Capturing Ableton Live Audio to OBS with Loopback on macOS

Published December 29, 2022

Reading time: 2 minutes.

If you’re looking to stream your Ableton Live sessions over OBS and you want to capture clear, crisp audio from your audio interface, you can do it easily with software called Loopback by Rogue Amoeba. It’s a driver and app that lets you create virtual audio devices with almost no noticable latency. Once you set up your virtual devices, you can select them in your capture software as the audio source. While there are a number of other options you can use to do this, Loopback has some great options others don’t provide, especially if you want to make OBS work with your audio interface’s local hardware loopback features for even lower latency.

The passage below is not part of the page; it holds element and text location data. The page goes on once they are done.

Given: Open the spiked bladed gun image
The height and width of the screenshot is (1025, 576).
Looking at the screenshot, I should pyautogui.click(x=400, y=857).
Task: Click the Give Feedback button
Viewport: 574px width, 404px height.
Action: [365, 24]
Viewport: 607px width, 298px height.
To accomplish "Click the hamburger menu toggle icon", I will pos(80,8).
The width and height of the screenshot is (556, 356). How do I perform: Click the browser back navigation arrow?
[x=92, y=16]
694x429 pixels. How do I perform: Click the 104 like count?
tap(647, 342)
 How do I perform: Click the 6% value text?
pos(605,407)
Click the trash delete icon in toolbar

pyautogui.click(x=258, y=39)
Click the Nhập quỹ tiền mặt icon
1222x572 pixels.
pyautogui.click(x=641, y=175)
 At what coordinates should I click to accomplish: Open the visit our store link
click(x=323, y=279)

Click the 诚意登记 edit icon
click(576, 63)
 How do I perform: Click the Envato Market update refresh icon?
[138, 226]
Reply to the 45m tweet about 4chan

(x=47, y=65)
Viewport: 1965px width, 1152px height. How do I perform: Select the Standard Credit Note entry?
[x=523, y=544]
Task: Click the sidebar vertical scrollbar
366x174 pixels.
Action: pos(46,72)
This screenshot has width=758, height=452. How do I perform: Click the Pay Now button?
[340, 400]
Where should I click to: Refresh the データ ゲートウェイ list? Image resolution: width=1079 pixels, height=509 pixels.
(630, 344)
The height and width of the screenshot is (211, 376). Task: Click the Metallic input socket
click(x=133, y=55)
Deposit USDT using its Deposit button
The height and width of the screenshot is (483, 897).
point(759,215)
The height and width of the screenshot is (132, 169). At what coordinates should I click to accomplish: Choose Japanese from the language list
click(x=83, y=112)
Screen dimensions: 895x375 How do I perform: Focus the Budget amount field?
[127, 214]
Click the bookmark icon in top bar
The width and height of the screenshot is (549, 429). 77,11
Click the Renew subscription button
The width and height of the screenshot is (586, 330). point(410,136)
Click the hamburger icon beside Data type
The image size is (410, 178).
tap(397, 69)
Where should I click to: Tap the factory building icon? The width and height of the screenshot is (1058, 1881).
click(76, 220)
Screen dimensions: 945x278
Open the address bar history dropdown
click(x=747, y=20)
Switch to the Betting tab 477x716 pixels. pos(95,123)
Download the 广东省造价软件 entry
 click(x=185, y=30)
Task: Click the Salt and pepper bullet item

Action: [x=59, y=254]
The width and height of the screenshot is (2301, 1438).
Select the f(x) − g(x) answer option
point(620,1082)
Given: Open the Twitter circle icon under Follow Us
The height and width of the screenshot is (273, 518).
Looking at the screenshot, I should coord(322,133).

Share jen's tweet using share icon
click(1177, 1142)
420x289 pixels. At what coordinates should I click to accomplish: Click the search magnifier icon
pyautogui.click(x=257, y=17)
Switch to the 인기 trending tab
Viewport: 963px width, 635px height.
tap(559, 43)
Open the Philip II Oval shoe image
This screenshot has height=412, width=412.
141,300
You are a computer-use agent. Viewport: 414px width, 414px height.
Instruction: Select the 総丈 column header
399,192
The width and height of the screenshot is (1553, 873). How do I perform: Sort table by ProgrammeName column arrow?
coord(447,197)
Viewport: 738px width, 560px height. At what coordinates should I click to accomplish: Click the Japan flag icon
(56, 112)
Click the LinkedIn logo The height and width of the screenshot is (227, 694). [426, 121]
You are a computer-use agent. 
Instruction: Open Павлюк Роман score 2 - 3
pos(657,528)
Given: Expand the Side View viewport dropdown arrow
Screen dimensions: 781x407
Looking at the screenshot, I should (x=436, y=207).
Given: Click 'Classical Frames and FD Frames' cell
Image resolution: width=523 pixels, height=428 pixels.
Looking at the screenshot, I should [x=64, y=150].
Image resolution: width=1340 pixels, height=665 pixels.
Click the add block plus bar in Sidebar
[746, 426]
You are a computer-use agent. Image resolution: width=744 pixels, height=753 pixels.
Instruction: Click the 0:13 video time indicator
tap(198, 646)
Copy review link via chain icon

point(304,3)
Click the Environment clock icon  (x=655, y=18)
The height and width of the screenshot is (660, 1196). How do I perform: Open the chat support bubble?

You can capture Ableton’s audio directly by creating a connection between the outputs in Ableton to the output in Loopback, as the following image shows:

Capturing audio from Ableton Directly
Capturing audio from Ableton Directly

This is the “hijack the local desktop audio stream” approach. It works well with Loopback. But there’s a better way if you have a higher-end audio device.

Remapping Hardware Loopback Devices for OBS

Some audio interfaces have their own internal loopback channels. The Scarlett 18i20, for example, has loopbacks on inputs 9 and 10. Unfortunately, while many video and audio capture devices will let you target those sources, OBS only sees the first two channels. Using Loopback, you can create a new output and map the channels on one device to outpus 1 and 2 of the virtual device.

To do this, create a new virtual device in Loopback. It’ll populate with a Passthrough device and an Output device:

Create a new virtual device
Create a new virtual device

Add a new source and choose your audio interface. The first two channels will be mapped to the virtual output device.

Add source
Add source

Delete the passthrough device. Add a new output device and drag the channels you want to channels 3 and 4 on the new virtual output. Then delete the original output device that has inputs 1 and 2. Inputs 3 and 4 on the new device will automatically rename to inputs 1 and 2. The end result will look like the following image.

Redirect specific audio channels
Redirect specific audio channels

Now you have a device with outputs that OBS can use.

Configuring OBS to Use the New Device

In OBS, add a new Audio Output Capture device. Choose to create a new device and press OK to move to the next step.

Create an Audio Output Capture
Create an Audio Output Capture

Then choose the virtual you created in Loopback from the dropdown. Press OK to save the device.

Choosing loopback
Choosing loopback

Now the audio comes into OBS:

Working audio
Working audio

There are many other workarounds to capture audio out there, but this is the one I’ve found to be the easiest to manage. It gives me the best results.

And if you add in your microphone to the virtual device in Loopback, you can use this in Zoom meetings.